### Problem requirements
Once you find the line with "This screenshot has height=399, width=871." in the data that follows, repeat it and every line after it exactly, through the line with "Click the Context needed? header cell".

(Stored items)
Start of Block
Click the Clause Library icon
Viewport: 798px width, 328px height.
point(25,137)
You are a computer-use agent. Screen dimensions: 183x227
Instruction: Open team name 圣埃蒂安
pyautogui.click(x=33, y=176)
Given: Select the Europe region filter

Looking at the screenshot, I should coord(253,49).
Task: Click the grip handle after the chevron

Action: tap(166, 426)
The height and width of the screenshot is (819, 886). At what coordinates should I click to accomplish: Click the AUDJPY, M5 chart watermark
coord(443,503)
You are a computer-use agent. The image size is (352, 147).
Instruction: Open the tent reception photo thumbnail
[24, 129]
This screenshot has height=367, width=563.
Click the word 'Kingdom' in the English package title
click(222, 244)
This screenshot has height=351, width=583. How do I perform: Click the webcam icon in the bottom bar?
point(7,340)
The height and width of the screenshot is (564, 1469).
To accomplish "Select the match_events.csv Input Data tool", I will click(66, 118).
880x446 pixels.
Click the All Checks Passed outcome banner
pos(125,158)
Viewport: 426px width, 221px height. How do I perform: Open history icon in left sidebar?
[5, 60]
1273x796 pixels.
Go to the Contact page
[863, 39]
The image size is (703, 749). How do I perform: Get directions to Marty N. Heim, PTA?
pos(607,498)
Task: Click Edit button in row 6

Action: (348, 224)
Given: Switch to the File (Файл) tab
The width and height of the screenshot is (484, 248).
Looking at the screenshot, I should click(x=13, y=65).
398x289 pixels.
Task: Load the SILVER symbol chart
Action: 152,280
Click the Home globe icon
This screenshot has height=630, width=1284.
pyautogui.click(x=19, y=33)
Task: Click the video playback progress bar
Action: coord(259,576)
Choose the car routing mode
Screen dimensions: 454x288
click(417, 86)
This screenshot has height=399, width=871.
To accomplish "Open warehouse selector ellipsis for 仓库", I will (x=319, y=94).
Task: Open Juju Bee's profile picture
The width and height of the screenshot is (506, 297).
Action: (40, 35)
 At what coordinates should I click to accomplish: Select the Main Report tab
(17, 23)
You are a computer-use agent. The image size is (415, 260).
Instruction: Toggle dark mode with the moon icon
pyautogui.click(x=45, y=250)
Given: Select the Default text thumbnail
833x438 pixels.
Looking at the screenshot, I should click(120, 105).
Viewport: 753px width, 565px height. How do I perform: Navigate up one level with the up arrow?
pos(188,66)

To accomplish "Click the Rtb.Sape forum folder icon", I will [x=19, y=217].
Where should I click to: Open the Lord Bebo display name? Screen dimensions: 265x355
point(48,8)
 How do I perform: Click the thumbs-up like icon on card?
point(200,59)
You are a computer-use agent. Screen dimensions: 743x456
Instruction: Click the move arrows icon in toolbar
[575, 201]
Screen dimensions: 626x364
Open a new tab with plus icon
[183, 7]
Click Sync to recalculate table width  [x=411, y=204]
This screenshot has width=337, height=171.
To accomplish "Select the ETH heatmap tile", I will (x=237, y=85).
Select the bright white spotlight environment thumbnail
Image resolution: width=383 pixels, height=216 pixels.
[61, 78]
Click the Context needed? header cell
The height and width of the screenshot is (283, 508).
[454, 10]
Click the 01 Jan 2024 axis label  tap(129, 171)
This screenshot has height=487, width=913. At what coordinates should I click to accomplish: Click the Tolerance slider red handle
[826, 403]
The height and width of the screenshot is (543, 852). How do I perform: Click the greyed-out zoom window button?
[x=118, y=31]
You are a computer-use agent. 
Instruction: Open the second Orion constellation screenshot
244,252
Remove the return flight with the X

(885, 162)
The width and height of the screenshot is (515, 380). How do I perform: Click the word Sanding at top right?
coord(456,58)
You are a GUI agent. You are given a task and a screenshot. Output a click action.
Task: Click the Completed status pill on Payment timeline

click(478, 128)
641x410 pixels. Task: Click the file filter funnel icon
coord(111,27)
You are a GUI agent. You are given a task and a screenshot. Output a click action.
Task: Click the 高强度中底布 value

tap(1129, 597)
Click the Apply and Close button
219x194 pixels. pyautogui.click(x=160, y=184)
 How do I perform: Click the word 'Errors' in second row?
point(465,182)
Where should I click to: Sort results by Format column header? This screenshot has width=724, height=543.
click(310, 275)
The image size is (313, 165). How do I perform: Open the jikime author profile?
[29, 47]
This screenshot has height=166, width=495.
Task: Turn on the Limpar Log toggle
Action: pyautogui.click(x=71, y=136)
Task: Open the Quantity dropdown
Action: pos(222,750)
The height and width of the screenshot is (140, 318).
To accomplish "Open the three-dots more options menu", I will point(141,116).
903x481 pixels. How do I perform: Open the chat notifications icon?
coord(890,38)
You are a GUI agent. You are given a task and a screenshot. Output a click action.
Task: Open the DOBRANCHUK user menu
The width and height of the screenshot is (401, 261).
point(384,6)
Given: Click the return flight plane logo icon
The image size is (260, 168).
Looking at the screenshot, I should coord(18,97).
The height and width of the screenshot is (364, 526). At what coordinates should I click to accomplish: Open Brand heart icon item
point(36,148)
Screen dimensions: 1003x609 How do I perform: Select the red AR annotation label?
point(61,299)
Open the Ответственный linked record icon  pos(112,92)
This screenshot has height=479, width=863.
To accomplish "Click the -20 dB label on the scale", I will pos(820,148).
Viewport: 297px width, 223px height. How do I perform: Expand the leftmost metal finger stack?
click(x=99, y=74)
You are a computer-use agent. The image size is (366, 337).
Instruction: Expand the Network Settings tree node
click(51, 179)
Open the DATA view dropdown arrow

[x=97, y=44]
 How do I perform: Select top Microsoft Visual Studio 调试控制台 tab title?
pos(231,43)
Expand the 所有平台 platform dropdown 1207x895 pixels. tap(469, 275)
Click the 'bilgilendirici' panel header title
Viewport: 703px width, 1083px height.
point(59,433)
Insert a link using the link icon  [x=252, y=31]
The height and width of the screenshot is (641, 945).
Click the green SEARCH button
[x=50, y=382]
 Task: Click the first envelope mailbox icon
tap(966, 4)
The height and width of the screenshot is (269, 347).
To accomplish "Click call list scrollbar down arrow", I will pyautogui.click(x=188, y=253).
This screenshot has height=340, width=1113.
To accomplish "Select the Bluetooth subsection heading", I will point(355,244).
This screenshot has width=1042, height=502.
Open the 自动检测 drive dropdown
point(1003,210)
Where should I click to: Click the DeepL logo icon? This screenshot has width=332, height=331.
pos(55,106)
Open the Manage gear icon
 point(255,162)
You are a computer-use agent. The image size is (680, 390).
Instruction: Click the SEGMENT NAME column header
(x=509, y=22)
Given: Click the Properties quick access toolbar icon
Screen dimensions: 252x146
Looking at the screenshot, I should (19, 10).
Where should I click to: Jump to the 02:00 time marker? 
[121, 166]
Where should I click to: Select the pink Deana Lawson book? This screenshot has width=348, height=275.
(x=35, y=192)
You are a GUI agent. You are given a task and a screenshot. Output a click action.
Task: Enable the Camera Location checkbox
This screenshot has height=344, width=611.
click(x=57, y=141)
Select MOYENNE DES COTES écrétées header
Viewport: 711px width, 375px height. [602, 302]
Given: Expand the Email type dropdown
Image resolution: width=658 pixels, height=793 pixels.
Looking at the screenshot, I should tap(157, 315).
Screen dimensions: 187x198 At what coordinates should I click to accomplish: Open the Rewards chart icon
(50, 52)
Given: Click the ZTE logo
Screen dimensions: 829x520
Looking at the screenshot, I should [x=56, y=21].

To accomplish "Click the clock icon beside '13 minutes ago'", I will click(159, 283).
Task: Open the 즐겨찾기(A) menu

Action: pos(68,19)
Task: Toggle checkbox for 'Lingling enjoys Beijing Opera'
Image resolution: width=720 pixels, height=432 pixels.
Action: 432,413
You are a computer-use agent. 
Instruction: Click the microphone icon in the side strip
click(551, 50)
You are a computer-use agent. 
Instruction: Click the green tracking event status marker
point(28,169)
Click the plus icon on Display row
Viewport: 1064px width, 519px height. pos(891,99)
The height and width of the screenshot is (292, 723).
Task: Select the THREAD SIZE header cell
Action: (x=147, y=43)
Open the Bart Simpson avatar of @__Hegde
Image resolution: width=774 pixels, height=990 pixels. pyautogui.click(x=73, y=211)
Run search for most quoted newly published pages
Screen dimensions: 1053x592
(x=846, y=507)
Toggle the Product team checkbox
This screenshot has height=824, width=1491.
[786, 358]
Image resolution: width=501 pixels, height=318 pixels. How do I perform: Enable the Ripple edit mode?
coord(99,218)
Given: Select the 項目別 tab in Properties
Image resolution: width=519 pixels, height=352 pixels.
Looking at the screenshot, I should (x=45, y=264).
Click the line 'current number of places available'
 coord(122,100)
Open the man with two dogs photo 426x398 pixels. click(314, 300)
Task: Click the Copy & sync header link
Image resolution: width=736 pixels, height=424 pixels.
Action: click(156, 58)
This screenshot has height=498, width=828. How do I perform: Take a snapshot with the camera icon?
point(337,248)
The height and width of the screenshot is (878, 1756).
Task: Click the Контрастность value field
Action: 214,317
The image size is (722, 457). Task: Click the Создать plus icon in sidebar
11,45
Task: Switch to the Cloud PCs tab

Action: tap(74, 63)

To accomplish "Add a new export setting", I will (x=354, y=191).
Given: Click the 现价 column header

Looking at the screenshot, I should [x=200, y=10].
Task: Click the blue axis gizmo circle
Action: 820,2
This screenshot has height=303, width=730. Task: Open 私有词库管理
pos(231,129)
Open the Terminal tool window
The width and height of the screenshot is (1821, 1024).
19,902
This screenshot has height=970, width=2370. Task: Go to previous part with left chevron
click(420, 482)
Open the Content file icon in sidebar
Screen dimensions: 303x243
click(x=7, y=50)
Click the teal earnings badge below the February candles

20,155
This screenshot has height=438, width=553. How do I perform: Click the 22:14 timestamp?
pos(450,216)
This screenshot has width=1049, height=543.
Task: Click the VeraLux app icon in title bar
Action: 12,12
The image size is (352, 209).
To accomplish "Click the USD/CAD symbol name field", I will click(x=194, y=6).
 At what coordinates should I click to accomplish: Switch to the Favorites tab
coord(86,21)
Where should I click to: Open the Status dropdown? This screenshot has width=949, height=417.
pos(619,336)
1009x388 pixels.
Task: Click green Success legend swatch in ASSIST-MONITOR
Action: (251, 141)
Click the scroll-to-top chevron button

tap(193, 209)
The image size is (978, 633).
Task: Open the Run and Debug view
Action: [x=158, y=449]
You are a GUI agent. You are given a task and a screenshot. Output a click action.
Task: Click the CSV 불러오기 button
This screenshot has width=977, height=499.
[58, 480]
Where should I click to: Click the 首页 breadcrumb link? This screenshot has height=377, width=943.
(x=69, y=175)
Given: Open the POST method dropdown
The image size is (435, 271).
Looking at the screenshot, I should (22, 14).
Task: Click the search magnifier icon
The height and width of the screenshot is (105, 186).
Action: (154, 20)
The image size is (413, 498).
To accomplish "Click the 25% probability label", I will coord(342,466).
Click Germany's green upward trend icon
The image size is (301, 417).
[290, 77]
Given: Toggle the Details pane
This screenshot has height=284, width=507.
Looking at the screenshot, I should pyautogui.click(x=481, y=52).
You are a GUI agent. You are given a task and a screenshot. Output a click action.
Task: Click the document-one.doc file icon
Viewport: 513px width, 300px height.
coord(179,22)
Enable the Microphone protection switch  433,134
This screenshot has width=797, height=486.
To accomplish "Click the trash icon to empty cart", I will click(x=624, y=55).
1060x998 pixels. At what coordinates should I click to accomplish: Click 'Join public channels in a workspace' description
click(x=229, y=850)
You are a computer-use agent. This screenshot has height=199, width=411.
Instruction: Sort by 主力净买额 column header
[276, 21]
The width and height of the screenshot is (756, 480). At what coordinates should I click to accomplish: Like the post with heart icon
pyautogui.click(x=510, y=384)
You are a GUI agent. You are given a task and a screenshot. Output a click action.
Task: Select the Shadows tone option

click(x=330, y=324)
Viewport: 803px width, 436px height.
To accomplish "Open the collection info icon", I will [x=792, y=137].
End of Block
### Answer for the task
This screenshot has height=399, width=871.
To accomplish "Open warehouse selector ellipsis for 仓库", I will (x=319, y=94).
Task: Open Juju Bee's profile picture
The width and height of the screenshot is (506, 297).
Action: (40, 35)
 At what coordinates should I click to accomplish: Select the Main Report tab
(17, 23)
You are a computer-use agent. The image size is (415, 260).
Instruction: Toggle dark mode with the moon icon
pyautogui.click(x=45, y=250)
Given: Select the Default text thumbnail
833x438 pixels.
Looking at the screenshot, I should click(120, 105).
Viewport: 753px width, 565px height. How do I perform: Navigate up one level with the up arrow?
pos(188,66)

To accomplish "Click the Rtb.Sape forum folder icon", I will [x=19, y=217].
Where should I click to: Open the Lord Bebo display name? Screen dimensions: 265x355
point(48,8)
 How do I perform: Click the thumbs-up like icon on card?
point(200,59)
You are a computer-use agent. Screen dimensions: 743x456
Instruction: Click the move arrows icon in toolbar
[575, 201]
Screen dimensions: 626x364
Open a new tab with plus icon
[183, 7]
Click Sync to recalculate table width  [x=411, y=204]
This screenshot has width=337, height=171.
To accomplish "Select the ETH heatmap tile", I will (x=237, y=85).
Select the bright white spotlight environment thumbnail
Image resolution: width=383 pixels, height=216 pixels.
[61, 78]
Click the Context needed? header cell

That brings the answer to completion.